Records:
○ ○ ○
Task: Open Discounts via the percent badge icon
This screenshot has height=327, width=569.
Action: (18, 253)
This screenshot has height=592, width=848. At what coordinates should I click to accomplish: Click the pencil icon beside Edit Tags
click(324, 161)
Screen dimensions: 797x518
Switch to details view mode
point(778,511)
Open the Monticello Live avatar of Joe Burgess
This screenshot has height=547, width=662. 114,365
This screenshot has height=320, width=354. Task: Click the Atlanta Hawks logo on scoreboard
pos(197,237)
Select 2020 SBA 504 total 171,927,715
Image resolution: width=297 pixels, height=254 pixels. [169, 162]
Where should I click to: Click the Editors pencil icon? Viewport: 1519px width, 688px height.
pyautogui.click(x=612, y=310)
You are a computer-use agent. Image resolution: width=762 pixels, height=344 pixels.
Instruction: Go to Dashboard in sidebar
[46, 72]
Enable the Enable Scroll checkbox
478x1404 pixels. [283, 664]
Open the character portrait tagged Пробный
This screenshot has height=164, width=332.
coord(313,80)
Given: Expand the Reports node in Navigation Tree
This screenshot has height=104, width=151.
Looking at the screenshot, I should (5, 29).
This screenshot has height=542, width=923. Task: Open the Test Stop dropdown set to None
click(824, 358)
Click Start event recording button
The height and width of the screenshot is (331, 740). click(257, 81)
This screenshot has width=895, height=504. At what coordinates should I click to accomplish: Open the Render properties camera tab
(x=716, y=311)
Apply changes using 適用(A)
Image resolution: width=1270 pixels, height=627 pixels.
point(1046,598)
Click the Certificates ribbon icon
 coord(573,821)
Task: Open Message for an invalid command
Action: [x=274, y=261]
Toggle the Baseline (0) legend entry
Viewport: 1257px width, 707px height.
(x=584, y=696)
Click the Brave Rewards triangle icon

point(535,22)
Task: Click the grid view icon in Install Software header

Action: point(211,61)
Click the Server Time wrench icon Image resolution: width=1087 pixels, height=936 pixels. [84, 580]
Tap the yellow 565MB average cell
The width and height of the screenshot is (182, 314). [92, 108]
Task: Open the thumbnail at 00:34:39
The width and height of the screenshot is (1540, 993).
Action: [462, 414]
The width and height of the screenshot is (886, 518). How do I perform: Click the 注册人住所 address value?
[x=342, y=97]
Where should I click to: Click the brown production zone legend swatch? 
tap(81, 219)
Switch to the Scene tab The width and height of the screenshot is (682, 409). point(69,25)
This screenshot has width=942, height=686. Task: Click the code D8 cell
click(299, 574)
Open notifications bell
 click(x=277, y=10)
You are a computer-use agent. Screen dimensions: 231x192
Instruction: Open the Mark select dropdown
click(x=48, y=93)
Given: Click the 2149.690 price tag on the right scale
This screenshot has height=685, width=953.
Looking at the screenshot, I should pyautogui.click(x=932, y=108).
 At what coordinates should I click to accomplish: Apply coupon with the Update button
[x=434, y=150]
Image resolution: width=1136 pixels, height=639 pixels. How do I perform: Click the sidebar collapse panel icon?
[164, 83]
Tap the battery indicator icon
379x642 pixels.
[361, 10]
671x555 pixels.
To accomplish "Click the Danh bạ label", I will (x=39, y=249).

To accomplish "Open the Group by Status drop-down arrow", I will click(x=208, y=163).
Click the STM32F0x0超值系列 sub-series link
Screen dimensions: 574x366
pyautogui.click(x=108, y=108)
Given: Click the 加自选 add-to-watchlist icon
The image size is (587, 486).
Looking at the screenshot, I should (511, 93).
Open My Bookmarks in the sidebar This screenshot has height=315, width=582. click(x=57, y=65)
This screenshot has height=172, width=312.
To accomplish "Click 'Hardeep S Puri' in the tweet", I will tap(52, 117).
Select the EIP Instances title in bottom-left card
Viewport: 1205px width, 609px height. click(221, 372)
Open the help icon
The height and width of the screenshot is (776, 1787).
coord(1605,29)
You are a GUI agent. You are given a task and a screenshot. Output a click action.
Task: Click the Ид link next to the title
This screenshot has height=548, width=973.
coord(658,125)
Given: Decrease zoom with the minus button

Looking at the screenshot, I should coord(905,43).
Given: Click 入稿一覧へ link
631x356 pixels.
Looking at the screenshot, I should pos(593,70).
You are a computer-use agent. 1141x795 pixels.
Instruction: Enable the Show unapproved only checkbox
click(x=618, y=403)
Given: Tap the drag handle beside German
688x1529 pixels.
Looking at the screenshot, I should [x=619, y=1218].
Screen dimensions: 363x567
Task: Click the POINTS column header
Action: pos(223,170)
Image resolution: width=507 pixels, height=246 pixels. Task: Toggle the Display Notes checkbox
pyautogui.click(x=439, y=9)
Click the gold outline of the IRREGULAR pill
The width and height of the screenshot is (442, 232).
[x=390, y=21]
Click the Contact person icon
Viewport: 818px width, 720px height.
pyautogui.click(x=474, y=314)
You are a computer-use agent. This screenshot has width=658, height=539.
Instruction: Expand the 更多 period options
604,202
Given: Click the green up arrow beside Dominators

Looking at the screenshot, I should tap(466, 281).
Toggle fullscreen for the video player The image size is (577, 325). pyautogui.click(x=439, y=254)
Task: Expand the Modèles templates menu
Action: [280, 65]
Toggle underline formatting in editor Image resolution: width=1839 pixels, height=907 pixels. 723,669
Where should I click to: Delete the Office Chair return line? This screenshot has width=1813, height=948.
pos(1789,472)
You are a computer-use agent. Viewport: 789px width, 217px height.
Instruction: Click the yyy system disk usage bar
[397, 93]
○ ○ ○
_Do this_. Please repeat the whole listing above, line for line, with no changes.

_Task solution_.
Task: Open Discounts via the percent badge icon
This screenshot has height=327, width=569.
Action: (18, 253)
This screenshot has height=592, width=848. At what coordinates should I click to accomplish: Click the pencil icon beside Edit Tags
click(324, 161)
Screen dimensions: 797x518
Switch to details view mode
point(778,511)
Open the Monticello Live avatar of Joe Burgess
This screenshot has height=547, width=662. 114,365
This screenshot has height=320, width=354. Task: Click the Atlanta Hawks logo on scoreboard
pos(197,237)
Select 2020 SBA 504 total 171,927,715
Image resolution: width=297 pixels, height=254 pixels. [169, 162]
Where should I click to: Click the Editors pencil icon? Viewport: 1519px width, 688px height.
pyautogui.click(x=612, y=310)
You are a computer-use agent. Image resolution: width=762 pixels, height=344 pixels.
Instruction: Go to Dashboard in sidebar
[46, 72]
Enable the Enable Scroll checkbox
478x1404 pixels. [283, 664]
Open the character portrait tagged Пробный
This screenshot has height=164, width=332.
coord(313,80)
Given: Expand the Reports node in Navigation Tree
This screenshot has height=104, width=151.
Looking at the screenshot, I should (5, 29).
This screenshot has height=542, width=923. Task: Open the Test Stop dropdown set to None
click(824, 358)
Click Start event recording button
The height and width of the screenshot is (331, 740). click(257, 81)
This screenshot has width=895, height=504. At what coordinates should I click to accomplish: Open the Render properties camera tab
(x=716, y=311)
Apply changes using 適用(A)
Image resolution: width=1270 pixels, height=627 pixels.
point(1046,598)
Click the Certificates ribbon icon
 coord(573,821)
Task: Open Message for an invalid command
Action: [x=274, y=261]
Toggle the Baseline (0) legend entry
Viewport: 1257px width, 707px height.
(x=584, y=696)
Click the Brave Rewards triangle icon

point(535,22)
Task: Click the grid view icon in Install Software header

Action: point(211,61)
Click the Server Time wrench icon Image resolution: width=1087 pixels, height=936 pixels. [84, 580]
Tap the yellow 565MB average cell
The width and height of the screenshot is (182, 314). [92, 108]
Task: Open the thumbnail at 00:34:39
The width and height of the screenshot is (1540, 993).
Action: [462, 414]
The width and height of the screenshot is (886, 518). How do I perform: Click the 注册人住所 address value?
[x=342, y=97]
Where should I click to: Click the brown production zone legend swatch? 
tap(81, 219)
Switch to the Scene tab The width and height of the screenshot is (682, 409). point(69,25)
This screenshot has width=942, height=686. Task: Click the code D8 cell
click(299, 574)
Open notifications bell
 click(x=277, y=10)
You are a computer-use agent. Screen dimensions: 231x192
Instruction: Open the Mark select dropdown
click(x=48, y=93)
Given: Click the 2149.690 price tag on the right scale
This screenshot has height=685, width=953.
Looking at the screenshot, I should pyautogui.click(x=932, y=108).
 At what coordinates should I click to accomplish: Apply coupon with the Update button
[x=434, y=150]
Image resolution: width=1136 pixels, height=639 pixels. How do I perform: Click the sidebar collapse panel icon?
[164, 83]
Tap the battery indicator icon
379x642 pixels.
[361, 10]
671x555 pixels.
To accomplish "Click the Danh bạ label", I will (x=39, y=249).

To accomplish "Open the Group by Status drop-down arrow", I will click(x=208, y=163).
Click the STM32F0x0超值系列 sub-series link
Screen dimensions: 574x366
pyautogui.click(x=108, y=108)
Given: Click the 加自选 add-to-watchlist icon
The image size is (587, 486).
Looking at the screenshot, I should (511, 93).
Open My Bookmarks in the sidebar This screenshot has height=315, width=582. click(x=57, y=65)
This screenshot has height=172, width=312.
To accomplish "Click 'Hardeep S Puri' in the tweet", I will tap(52, 117).
Select the EIP Instances title in bottom-left card
Viewport: 1205px width, 609px height. click(221, 372)
Open the help icon
The height and width of the screenshot is (776, 1787).
coord(1605,29)
You are a GUI agent. You are given a task and a screenshot. Output a click action.
Task: Click the Ид link next to the title
This screenshot has height=548, width=973.
coord(658,125)
Given: Decrease zoom with the minus button

Looking at the screenshot, I should coord(905,43).
Given: Click 入稿一覧へ link
631x356 pixels.
Looking at the screenshot, I should pos(593,70).
You are a computer-use agent. 1141x795 pixels.
Instruction: Enable the Show unapproved only checkbox
click(x=618, y=403)
Given: Tap the drag handle beside German
688x1529 pixels.
Looking at the screenshot, I should [x=619, y=1218].
Screen dimensions: 363x567
Task: Click the POINTS column header
Action: pos(223,170)
Image resolution: width=507 pixels, height=246 pixels. Task: Toggle the Display Notes checkbox
pyautogui.click(x=439, y=9)
Click the gold outline of the IRREGULAR pill
The width and height of the screenshot is (442, 232).
[x=390, y=21]
Click the Contact person icon
Viewport: 818px width, 720px height.
pyautogui.click(x=474, y=314)
You are a computer-use agent. This screenshot has width=658, height=539.
Instruction: Expand the 更多 period options
604,202
Given: Click the green up arrow beside Dominators

Looking at the screenshot, I should tap(466, 281).
Toggle fullscreen for the video player The image size is (577, 325). pyautogui.click(x=439, y=254)
Task: Expand the Modèles templates menu
Action: [280, 65]
Toggle underline formatting in editor Image resolution: width=1839 pixels, height=907 pixels. 723,669
Where should I click to: Delete the Office Chair return line? This screenshot has width=1813, height=948.
pos(1789,472)
You are a computer-use agent. Viewport: 789px width, 217px height.
Instruction: Click the yyy system disk usage bar
[397, 93]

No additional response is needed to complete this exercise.